Hunger's Silent Victims
Cambodia turns its attention to child malnutrition rates that are even worse than North Korea's
By NISID HAJARI
Cambodia is accustomed to the thunder of artillery, to death tolls thickened by war and disease. The quiet of peace, however, has begun to allow more subtle killers a hearing. The latest crisis: food security, or its shameful absence among the country's malnourished poor. The problem is hardly new, only newly appreciated. Earlier this year a joint survey published by UNICEF and the United Nations World Food Program (WFP) found that in Cambodia's poorest rural areas, nearly half the children under age five are physically stunted, while 20% suffer acute malnutrition. According to a separate U.N. study published last December, Cambodia has the highest malnutrition rates in East Asia, with an average daily intake of only 1,980 calories, even lower than that of famine-stricken North Korea (2,390 calories). "Malnutrition in Cambodia is chronic," says the WFP's acting country director, Ken Noah Davies. "You could call this a silent emergency, or you could call this a national crisis."
The scope of the problem bears out that dire warning. Although hunger is especially acute in the countryside, even Cambodia's relatively affluent urban population suffers disturbingly high rates of malnutrition. The most recent data released by the Ministry of Health reveal that in 1996, nearly 34% of children below the age of five in this upper-income group were moderately underweight and 21% severely stunted. The results suggest that not only income, but also sociocultural factors may contribute to the underfeeding of children. For traditional cultural reasons--breastfeeding from birth is seen as taboo--Cambodian women are often reluctant to suckle their newborns immediately, waiting several days and thereby depriving infants of highly nutritious colostrum, or first milk.

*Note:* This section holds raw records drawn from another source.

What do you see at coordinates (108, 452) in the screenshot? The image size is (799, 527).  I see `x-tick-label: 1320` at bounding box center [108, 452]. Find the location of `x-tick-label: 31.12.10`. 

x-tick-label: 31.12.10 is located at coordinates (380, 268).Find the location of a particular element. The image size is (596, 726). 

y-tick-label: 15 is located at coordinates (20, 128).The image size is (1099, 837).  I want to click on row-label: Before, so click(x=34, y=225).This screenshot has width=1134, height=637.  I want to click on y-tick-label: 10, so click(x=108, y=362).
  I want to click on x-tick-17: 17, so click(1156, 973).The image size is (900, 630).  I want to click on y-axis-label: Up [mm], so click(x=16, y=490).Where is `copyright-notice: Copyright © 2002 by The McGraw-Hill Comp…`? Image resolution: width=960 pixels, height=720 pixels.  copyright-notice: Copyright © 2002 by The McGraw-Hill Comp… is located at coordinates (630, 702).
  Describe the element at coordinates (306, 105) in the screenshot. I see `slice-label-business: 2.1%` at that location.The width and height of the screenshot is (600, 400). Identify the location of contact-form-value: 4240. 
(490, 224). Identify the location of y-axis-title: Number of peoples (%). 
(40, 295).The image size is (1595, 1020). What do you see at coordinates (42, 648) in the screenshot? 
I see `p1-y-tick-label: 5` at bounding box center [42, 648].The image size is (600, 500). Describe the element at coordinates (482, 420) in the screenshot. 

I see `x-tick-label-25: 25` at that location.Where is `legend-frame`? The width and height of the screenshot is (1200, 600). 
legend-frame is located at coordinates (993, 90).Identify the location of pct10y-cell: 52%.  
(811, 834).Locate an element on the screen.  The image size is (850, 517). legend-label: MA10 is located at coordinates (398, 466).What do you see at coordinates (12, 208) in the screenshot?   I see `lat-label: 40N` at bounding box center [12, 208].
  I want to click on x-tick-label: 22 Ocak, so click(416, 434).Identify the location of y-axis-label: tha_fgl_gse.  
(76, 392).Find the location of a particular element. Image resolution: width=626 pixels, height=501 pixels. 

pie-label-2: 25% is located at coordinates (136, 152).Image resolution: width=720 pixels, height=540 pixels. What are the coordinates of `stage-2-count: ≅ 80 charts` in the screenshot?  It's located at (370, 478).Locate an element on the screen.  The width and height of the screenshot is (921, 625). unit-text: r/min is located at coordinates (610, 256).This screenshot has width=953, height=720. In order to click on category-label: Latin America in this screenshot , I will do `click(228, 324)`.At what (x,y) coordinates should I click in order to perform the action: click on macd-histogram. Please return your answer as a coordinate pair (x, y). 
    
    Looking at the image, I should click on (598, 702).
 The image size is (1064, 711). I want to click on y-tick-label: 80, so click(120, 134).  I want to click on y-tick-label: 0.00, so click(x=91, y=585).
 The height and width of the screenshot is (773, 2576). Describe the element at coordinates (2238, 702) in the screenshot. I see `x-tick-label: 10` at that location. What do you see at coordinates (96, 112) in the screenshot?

Much of the difficulty in feeding kids properly stems from the devastation wrought by the Khmer Rouge. Pol Pot's mad attempt at transforming the country into a vast agrarian commune destroyed its irrigation system, which had made Cambodia a net rice exporter in the 1960s. Since most farmers no longer hold formal title to their land--eliminated at the time, along with private property--their fields are vulnerable to takeover by soldiers and local thugs. And the sundering of countless families has disrupted the passage of traditional knowledge from mother to daughter. In some outlying districts, many women have 10 or more children; some are either unaware of birth control techniques or unable to afford condoms. "Nobody comes to explain to them about healthcare," says Kao Chheng Huor, head of the WFP office for the provinces of Kampong Thom and Preah Vihear.